Provided records:
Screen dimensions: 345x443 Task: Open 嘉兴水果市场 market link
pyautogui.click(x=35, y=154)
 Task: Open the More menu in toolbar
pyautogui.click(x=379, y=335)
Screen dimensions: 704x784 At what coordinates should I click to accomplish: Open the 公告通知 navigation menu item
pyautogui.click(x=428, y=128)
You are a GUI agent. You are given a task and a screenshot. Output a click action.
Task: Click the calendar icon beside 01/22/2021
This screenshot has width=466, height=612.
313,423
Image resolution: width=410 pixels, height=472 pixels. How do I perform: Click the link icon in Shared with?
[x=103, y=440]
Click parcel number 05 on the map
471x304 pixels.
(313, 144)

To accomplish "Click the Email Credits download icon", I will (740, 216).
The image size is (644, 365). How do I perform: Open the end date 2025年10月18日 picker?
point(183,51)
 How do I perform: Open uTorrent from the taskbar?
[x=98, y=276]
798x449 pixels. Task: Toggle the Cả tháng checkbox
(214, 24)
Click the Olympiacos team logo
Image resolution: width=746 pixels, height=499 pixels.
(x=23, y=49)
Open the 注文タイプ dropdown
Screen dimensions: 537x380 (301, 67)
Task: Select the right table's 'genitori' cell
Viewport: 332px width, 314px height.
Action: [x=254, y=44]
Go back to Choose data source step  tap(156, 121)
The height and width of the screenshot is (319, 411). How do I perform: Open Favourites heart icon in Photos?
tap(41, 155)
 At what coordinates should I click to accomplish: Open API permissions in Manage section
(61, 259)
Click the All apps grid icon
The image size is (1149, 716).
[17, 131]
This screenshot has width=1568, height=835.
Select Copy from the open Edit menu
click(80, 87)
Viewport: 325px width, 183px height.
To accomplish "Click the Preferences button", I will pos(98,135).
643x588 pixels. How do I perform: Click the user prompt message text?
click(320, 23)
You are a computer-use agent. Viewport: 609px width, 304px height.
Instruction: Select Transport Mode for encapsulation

Job: Reproduce all of the data above verbatim.

Output for this exercise:
Screen dimensions: 345x443 Task: Open 嘉兴水果市场 market link
pyautogui.click(x=35, y=154)
 Task: Open the More menu in toolbar
pyautogui.click(x=379, y=335)
Screen dimensions: 704x784 At what coordinates should I click to accomplish: Open the 公告通知 navigation menu item
pyautogui.click(x=428, y=128)
You are a GUI agent. You are given a task and a screenshot. Output a click action.
Task: Click the calendar icon beside 01/22/2021
This screenshot has width=466, height=612.
313,423
Image resolution: width=410 pixels, height=472 pixels. How do I perform: Click the link icon in Shared with?
[x=103, y=440]
Click parcel number 05 on the map
471x304 pixels.
(313, 144)

To accomplish "Click the Email Credits download icon", I will (740, 216).
The image size is (644, 365). How do I perform: Open the end date 2025年10月18日 picker?
point(183,51)
 How do I perform: Open uTorrent from the taskbar?
[x=98, y=276]
798x449 pixels. Task: Toggle the Cả tháng checkbox
(214, 24)
Click the Olympiacos team logo
Image resolution: width=746 pixels, height=499 pixels.
(x=23, y=49)
Open the 注文タイプ dropdown
Screen dimensions: 537x380 (301, 67)
Task: Select the right table's 'genitori' cell
Viewport: 332px width, 314px height.
Action: [x=254, y=44]
Go back to Choose data source step  tap(156, 121)
The height and width of the screenshot is (319, 411). How do I perform: Open Favourites heart icon in Photos?
tap(41, 155)
 At what coordinates should I click to accomplish: Open API permissions in Manage section
(61, 259)
Click the All apps grid icon
The image size is (1149, 716).
[17, 131]
This screenshot has width=1568, height=835.
Select Copy from the open Edit menu
click(80, 87)
Viewport: 325px width, 183px height.
To accomplish "Click the Preferences button", I will pos(98,135).
643x588 pixels. How do I perform: Click the user prompt message text?
click(320, 23)
You are a computer-use agent. Viewport: 609px width, 304px height.
Instruction: Select Transport Mode for encapsulation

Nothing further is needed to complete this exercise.